• _Listed records_
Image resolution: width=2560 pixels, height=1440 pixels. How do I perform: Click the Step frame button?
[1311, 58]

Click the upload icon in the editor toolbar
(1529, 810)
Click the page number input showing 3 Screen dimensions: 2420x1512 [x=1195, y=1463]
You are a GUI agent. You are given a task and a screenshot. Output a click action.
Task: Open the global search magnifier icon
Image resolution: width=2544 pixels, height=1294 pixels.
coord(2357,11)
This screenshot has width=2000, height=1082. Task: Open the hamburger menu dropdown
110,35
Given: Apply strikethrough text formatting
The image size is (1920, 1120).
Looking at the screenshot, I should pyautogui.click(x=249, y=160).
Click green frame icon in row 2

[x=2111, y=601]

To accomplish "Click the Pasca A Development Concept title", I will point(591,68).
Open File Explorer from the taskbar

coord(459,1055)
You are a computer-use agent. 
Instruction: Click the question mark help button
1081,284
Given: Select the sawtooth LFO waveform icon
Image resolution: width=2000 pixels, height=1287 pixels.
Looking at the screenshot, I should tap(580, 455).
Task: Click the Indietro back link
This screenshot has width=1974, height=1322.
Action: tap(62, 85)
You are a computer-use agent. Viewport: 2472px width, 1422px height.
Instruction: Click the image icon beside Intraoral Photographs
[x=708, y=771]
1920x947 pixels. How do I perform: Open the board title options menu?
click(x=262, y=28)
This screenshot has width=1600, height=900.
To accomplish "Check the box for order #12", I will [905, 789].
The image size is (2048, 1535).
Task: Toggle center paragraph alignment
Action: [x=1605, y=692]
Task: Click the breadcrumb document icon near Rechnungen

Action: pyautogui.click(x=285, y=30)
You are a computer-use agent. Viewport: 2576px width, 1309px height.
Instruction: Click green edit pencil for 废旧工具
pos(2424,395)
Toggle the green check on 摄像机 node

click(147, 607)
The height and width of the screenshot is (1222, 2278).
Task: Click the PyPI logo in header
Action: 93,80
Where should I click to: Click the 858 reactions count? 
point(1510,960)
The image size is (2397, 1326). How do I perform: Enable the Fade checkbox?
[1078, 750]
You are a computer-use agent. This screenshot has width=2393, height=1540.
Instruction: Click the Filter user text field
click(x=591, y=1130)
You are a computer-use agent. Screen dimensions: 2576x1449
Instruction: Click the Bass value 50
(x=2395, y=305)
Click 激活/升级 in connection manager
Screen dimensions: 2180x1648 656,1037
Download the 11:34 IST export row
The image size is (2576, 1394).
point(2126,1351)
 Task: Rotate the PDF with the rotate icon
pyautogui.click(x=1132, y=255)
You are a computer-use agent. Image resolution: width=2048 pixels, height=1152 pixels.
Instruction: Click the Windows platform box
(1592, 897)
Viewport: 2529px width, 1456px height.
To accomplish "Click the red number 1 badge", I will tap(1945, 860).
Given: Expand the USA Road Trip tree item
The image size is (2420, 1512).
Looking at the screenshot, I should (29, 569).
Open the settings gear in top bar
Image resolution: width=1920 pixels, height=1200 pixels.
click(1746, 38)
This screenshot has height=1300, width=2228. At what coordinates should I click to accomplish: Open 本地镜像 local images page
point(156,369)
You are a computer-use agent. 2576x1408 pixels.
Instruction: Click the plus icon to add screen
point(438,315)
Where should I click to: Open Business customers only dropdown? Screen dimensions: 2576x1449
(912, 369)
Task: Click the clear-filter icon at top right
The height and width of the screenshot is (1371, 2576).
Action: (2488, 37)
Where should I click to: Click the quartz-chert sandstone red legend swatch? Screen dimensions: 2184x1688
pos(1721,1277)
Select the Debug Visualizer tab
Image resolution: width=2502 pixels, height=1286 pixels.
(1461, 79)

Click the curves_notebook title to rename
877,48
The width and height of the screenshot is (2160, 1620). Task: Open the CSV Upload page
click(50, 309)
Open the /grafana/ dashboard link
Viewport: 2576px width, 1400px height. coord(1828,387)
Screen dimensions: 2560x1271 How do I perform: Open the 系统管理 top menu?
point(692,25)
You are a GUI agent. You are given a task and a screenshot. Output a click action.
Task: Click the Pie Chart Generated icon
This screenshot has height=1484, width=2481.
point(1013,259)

• _Instructions to follow_
The required output is the whole listing, printed again exactly.

• _Output below_
Image resolution: width=2560 pixels, height=1440 pixels. How do I perform: Click the Step frame button?
[1311, 58]

Click the upload icon in the editor toolbar
(1529, 810)
Click the page number input showing 3 Screen dimensions: 2420x1512 [x=1195, y=1463]
You are a GUI agent. You are given a task and a screenshot. Output a click action.
Task: Open the global search magnifier icon
Image resolution: width=2544 pixels, height=1294 pixels.
coord(2357,11)
This screenshot has width=2000, height=1082. Task: Open the hamburger menu dropdown
110,35
Given: Apply strikethrough text formatting
The image size is (1920, 1120).
Looking at the screenshot, I should pyautogui.click(x=249, y=160).
Click green frame icon in row 2

[x=2111, y=601]

To accomplish "Click the Pasca A Development Concept title", I will point(591,68).
Open File Explorer from the taskbar

coord(459,1055)
You are a computer-use agent. 
Instruction: Click the question mark help button
1081,284
Given: Select the sawtooth LFO waveform icon
Image resolution: width=2000 pixels, height=1287 pixels.
Looking at the screenshot, I should tap(580, 455).
Task: Click the Indietro back link
This screenshot has width=1974, height=1322.
Action: tap(62, 85)
You are a computer-use agent. Viewport: 2472px width, 1422px height.
Instruction: Click the image icon beside Intraoral Photographs
[x=708, y=771]
1920x947 pixels. How do I perform: Open the board title options menu?
click(x=262, y=28)
This screenshot has width=1600, height=900.
To accomplish "Check the box for order #12", I will [905, 789].
The image size is (2048, 1535).
Task: Toggle center paragraph alignment
Action: [x=1605, y=692]
Task: Click the breadcrumb document icon near Rechnungen

Action: pyautogui.click(x=285, y=30)
You are a computer-use agent. Viewport: 2576px width, 1309px height.
Instruction: Click green edit pencil for 废旧工具
pos(2424,395)
Toggle the green check on 摄像机 node

click(147, 607)
The height and width of the screenshot is (1222, 2278).
Task: Click the PyPI logo in header
Action: 93,80
Where should I click to: Click the 858 reactions count? 
point(1510,960)
The image size is (2397, 1326). How do I perform: Enable the Fade checkbox?
[1078, 750]
You are a computer-use agent. This screenshot has width=2393, height=1540.
Instruction: Click the Filter user text field
click(x=591, y=1130)
You are a computer-use agent. Screen dimensions: 2576x1449
Instruction: Click the Bass value 50
(x=2395, y=305)
Click 激活/升级 in connection manager
Screen dimensions: 2180x1648 656,1037
Download the 11:34 IST export row
The image size is (2576, 1394).
point(2126,1351)
 Task: Rotate the PDF with the rotate icon
pyautogui.click(x=1132, y=255)
You are a computer-use agent. Image resolution: width=2048 pixels, height=1152 pixels.
Instruction: Click the Windows platform box
(1592, 897)
Viewport: 2529px width, 1456px height.
To accomplish "Click the red number 1 badge", I will tap(1945, 860).
Given: Expand the USA Road Trip tree item
The image size is (2420, 1512).
Looking at the screenshot, I should (29, 569).
Open the settings gear in top bar
Image resolution: width=1920 pixels, height=1200 pixels.
click(1746, 38)
This screenshot has height=1300, width=2228. At what coordinates should I click to accomplish: Open 本地镜像 local images page
point(156,369)
You are a computer-use agent. 2576x1408 pixels.
Instruction: Click the plus icon to add screen
point(438,315)
Where should I click to: Open Business customers only dropdown? Screen dimensions: 2576x1449
(912, 369)
Task: Click the clear-filter icon at top right
The height and width of the screenshot is (1371, 2576).
Action: (2488, 37)
Where should I click to: Click the quartz-chert sandstone red legend swatch? Screen dimensions: 2184x1688
pos(1721,1277)
Select the Debug Visualizer tab
Image resolution: width=2502 pixels, height=1286 pixels.
(1461, 79)

Click the curves_notebook title to rename
877,48
The width and height of the screenshot is (2160, 1620). Task: Open the CSV Upload page
click(50, 309)
Open the /grafana/ dashboard link
Viewport: 2576px width, 1400px height. coord(1828,387)
Screen dimensions: 2560x1271 How do I perform: Open the 系统管理 top menu?
point(692,25)
You are a GUI agent. You are given a task and a screenshot. Output a click action.
Task: Click the Pie Chart Generated icon
This screenshot has height=1484, width=2481.
point(1013,259)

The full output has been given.